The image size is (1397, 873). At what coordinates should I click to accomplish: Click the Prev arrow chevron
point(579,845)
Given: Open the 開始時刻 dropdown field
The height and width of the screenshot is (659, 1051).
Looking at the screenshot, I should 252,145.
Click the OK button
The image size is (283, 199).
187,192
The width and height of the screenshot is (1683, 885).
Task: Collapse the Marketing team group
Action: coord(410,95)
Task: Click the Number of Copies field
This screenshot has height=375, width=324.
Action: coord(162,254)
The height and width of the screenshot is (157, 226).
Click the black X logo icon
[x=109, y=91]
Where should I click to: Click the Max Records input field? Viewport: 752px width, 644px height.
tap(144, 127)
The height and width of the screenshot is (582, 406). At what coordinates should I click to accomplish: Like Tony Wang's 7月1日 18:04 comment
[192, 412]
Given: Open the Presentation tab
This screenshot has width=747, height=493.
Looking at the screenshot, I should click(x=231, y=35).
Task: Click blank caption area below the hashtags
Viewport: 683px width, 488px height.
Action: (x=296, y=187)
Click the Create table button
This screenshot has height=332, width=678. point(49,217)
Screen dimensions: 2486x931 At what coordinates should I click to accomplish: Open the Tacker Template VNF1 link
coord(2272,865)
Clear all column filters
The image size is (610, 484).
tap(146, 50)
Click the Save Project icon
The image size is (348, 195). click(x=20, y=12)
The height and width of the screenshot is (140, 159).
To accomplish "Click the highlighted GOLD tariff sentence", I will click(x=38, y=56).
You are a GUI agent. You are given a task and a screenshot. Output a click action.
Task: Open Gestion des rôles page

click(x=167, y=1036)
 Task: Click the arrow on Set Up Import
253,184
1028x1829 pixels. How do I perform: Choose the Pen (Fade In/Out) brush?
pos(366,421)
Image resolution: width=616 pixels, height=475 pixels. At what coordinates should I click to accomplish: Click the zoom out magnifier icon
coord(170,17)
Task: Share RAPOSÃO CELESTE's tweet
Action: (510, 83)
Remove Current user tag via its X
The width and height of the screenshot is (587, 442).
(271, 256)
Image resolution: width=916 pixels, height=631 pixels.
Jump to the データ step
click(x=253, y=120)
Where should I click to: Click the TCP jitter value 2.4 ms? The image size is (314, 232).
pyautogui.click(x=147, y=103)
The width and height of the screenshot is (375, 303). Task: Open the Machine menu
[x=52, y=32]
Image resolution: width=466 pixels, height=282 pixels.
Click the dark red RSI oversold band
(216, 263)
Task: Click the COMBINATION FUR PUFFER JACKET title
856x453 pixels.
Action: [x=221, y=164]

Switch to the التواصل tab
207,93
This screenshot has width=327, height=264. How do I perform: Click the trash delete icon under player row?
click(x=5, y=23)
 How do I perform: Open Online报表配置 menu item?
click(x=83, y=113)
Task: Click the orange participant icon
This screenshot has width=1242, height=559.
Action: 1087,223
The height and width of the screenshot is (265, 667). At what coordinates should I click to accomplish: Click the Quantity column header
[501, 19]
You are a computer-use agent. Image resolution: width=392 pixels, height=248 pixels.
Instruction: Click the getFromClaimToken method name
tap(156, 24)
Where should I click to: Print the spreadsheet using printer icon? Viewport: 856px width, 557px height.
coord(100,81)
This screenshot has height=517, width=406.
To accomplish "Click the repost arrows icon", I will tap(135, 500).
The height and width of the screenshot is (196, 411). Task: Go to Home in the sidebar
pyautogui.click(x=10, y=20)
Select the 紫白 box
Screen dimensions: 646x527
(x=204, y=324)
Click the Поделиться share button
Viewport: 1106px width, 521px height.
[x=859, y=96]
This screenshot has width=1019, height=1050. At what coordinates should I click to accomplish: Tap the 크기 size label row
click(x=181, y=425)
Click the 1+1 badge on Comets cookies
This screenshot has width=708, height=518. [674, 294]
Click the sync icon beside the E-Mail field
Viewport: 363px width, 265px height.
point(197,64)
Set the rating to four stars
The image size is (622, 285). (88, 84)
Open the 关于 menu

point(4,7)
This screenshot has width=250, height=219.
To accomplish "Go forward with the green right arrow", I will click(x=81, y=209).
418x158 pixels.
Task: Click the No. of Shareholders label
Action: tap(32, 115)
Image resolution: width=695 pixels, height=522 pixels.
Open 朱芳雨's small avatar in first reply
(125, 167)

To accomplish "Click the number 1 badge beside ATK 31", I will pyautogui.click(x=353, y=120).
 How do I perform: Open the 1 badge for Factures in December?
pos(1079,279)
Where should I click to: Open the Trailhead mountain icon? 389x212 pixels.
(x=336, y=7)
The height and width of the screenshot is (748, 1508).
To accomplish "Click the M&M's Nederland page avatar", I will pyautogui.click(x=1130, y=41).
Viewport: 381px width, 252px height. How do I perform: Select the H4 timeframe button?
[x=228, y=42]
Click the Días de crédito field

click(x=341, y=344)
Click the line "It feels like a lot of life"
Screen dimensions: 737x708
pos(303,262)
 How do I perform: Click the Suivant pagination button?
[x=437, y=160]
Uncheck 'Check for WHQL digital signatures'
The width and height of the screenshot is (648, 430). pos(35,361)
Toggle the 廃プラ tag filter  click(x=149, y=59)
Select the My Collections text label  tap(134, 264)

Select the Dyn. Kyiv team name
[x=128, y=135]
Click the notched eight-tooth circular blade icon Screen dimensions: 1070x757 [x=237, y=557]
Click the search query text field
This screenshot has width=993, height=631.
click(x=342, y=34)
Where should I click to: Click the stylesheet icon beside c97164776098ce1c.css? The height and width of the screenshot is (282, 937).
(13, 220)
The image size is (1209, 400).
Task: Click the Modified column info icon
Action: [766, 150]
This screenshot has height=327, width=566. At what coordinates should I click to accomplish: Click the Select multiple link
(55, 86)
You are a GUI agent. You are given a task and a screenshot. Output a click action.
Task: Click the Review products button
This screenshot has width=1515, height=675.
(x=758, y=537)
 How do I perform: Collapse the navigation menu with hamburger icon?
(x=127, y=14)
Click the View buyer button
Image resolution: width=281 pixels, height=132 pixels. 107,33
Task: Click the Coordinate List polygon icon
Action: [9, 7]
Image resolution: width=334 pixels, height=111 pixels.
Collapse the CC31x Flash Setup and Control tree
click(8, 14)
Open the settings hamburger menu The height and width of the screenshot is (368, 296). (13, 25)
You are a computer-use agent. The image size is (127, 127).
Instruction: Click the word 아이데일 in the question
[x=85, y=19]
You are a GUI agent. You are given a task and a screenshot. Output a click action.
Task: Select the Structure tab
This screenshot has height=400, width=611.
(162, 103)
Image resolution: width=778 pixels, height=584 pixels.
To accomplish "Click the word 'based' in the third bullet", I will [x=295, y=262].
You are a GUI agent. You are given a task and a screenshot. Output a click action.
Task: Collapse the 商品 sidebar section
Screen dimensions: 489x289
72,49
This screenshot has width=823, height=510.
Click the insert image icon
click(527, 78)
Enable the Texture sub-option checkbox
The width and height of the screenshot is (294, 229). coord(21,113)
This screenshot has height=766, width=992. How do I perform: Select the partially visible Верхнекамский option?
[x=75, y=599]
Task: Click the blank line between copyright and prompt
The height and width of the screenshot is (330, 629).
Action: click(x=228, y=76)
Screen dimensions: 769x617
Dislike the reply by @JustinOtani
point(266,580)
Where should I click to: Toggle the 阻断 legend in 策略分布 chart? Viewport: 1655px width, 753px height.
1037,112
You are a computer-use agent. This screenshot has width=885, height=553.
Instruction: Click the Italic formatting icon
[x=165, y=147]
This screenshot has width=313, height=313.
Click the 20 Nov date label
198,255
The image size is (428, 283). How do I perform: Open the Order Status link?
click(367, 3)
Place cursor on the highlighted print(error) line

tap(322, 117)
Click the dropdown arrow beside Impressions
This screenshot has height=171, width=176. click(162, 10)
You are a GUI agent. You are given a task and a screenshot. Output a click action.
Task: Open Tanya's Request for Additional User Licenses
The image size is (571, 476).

-------------------------

§ **Problem to solve**
Starting at the line in the records above that contains "Image resolution: width=778", output every line up to and including the last one, with nothing added.

§ **Solution below**
Image resolution: width=778 pixels, height=584 pixels.
To accomplish "Click the word 'based' in the third bullet", I will [x=295, y=262].
You are a GUI agent. You are given a task and a screenshot. Output a click action.
Task: Collapse the 商品 sidebar section
Screen dimensions: 489x289
72,49
This screenshot has width=823, height=510.
Click the insert image icon
click(527, 78)
Enable the Texture sub-option checkbox
The width and height of the screenshot is (294, 229). coord(21,113)
This screenshot has height=766, width=992. How do I perform: Select the partially visible Верхнекамский option?
[x=75, y=599]
Task: Click the blank line between copyright and prompt
The height and width of the screenshot is (330, 629).
Action: click(x=228, y=76)
Screen dimensions: 769x617
Dislike the reply by @JustinOtani
point(266,580)
Where should I click to: Toggle the 阻断 legend in 策略分布 chart? Viewport: 1655px width, 753px height.
1037,112
You are a computer-use agent. This screenshot has width=885, height=553.
Instruction: Click the Italic formatting icon
[x=165, y=147]
This screenshot has width=313, height=313.
Click the 20 Nov date label
198,255
The image size is (428, 283). How do I perform: Open the Order Status link?
click(367, 3)
Place cursor on the highlighted print(error) line

tap(322, 117)
Click the dropdown arrow beside Impressions
This screenshot has height=171, width=176. click(162, 10)
You are a GUI agent. You are given a task and a screenshot. Output a click action.
Task: Open Tanya's Request for Additional User Licenses
The image size is (571, 476).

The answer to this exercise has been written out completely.